Task objective: Every line of the data should be written out exactly, with the pictures left out.

Raw data:
------------------------------------------------------------
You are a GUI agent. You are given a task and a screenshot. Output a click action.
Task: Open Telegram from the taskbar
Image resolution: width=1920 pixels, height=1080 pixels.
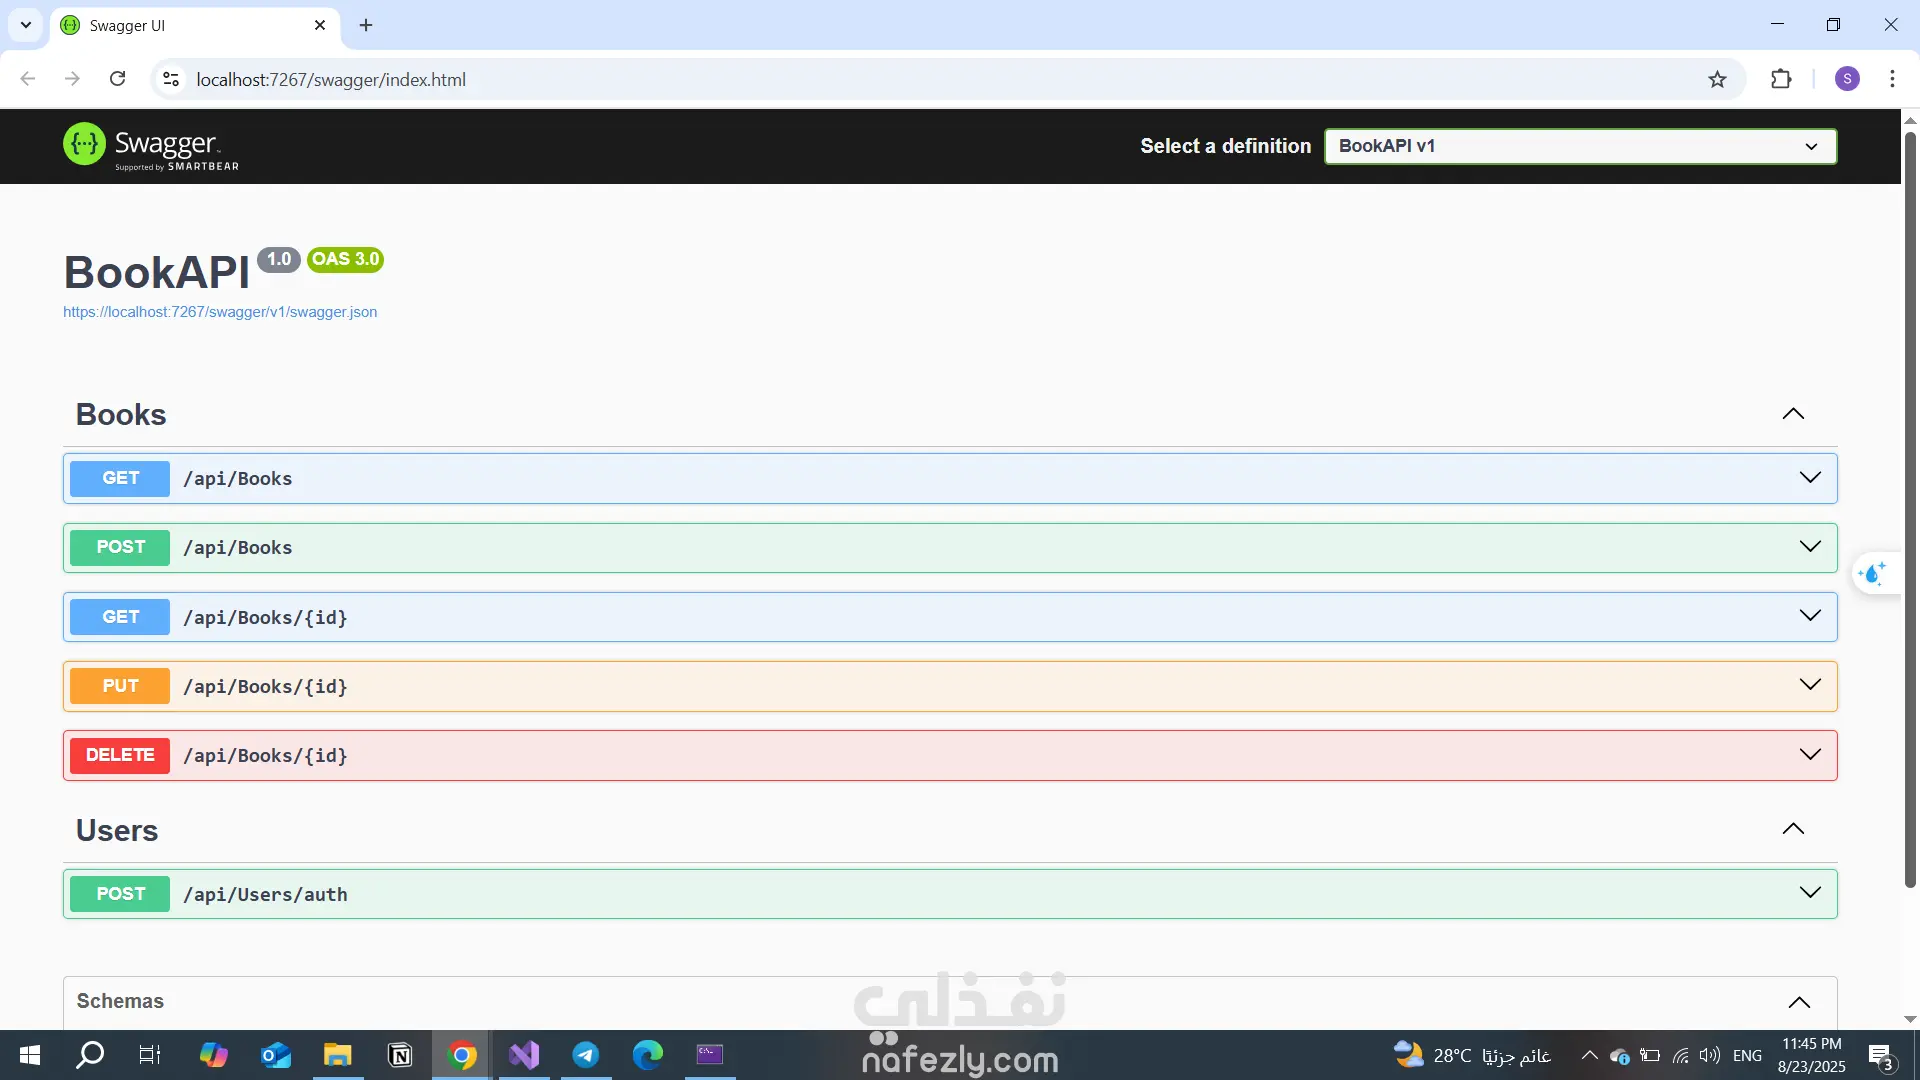point(586,1055)
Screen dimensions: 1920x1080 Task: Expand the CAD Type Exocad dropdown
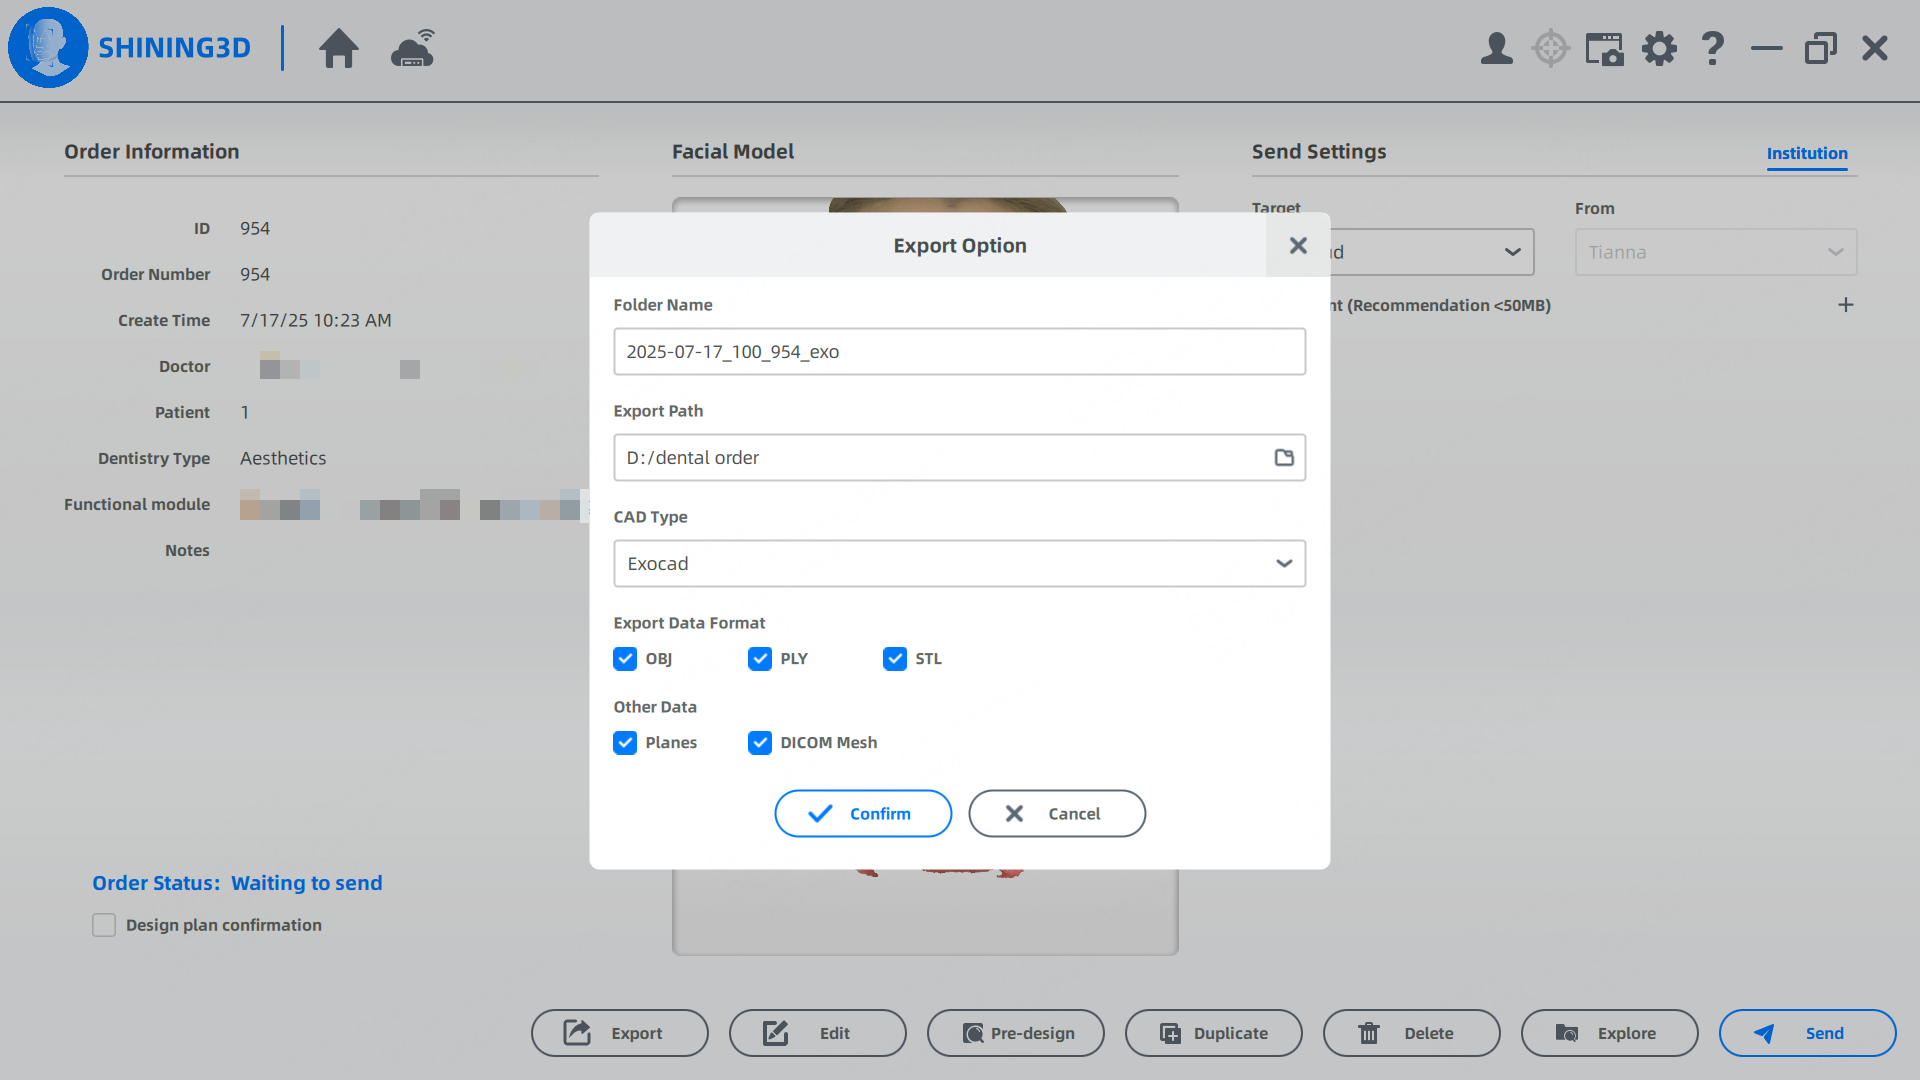coord(959,563)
------------------------------------------------------------
Solution below:
You are a GUI agent. You are given a task and a screenshot. Output a click action.
Task: Open Telegram from the taskbar
Image resolution: width=1920 pixels, height=1080 pixels.
point(586,1055)
Screen dimensions: 1920x1080 Task: Expand the CAD Type Exocad dropdown
coord(959,563)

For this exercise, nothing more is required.